Nephrotic Syndrome Induced by Tiopronin in a Male Patient with Cystinuria

Cystinuria is a rare, lifelong, autosomal recessive disorder characterized by high urine cystine excretion, leading to chronic and recurrent kidney stone formation. This inherited metabolic disorder occurs due to defective cystine, lysine, ornithine, and arginine reabsorption in the brush border membrane of the proximal renal tubule (S3 segment) and the gastrointestinal epithelial cells. Tiopronin is a thiol agent used in the treatment of severe homozygous cystinuria in patients who are resistant to conservative measures. We report an 18-year-old male with cystinuria confirmed by genetic testing, who was treated with conservative measures such as high fluid intake, low sodium diet, and oral potassium citrate since the diagnosis was made at four years of age. However, due to the recurrence of several calculi in both kidneys, tiopronin treatment was initiated at the dose of 250 mg three times a day.

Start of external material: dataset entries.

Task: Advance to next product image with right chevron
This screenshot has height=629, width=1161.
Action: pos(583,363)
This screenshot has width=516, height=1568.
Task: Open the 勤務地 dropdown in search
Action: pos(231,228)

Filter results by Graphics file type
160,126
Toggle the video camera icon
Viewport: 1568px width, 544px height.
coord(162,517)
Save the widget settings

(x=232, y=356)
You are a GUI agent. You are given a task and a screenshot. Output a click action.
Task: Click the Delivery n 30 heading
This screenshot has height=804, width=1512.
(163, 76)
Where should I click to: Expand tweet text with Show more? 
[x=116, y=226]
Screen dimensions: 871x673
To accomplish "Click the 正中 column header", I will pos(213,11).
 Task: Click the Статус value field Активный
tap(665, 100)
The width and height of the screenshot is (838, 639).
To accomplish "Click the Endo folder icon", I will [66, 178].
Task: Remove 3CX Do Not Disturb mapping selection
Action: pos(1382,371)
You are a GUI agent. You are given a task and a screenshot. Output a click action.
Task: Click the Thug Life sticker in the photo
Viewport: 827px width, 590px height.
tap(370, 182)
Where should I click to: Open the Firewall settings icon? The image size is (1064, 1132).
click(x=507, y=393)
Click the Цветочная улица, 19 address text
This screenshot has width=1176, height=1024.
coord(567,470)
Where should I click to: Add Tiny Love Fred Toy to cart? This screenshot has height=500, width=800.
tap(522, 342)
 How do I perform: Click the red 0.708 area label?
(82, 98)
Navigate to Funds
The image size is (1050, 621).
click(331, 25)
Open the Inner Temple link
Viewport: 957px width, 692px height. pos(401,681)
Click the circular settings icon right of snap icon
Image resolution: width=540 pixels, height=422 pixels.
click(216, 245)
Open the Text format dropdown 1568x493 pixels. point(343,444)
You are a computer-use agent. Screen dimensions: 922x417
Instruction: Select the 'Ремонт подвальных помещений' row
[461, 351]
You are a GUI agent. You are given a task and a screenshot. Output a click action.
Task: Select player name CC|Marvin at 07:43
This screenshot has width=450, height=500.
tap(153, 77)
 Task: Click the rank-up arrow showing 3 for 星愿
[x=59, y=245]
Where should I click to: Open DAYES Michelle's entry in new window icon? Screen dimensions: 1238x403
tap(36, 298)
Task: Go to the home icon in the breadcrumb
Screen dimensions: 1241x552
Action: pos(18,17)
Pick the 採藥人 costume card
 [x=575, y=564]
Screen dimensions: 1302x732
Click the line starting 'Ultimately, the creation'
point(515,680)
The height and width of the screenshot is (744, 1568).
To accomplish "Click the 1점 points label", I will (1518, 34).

After three months of therapy, the patient developed nephrotic syndrome with proteinuria of 6.6 g/l, hypoproteinemia, hyperlipidemia, and edema. Considering the adverse effect of tiopronin, the drug was immediately withdrawn and the patient was managed with human albumin substitution, diuretics, and angiotensin receptor blocker, without corticosteroids. Complete clinical and biochemical remission was achieved within 7 days. Clinicians should be aware of this rare but serious adverse effect of tiopronin, and monitor patients receiving tiopronin carefully for the possible occurrence of edema, proteinuria, with the aim of timely intervention and tiopronin discontinuation.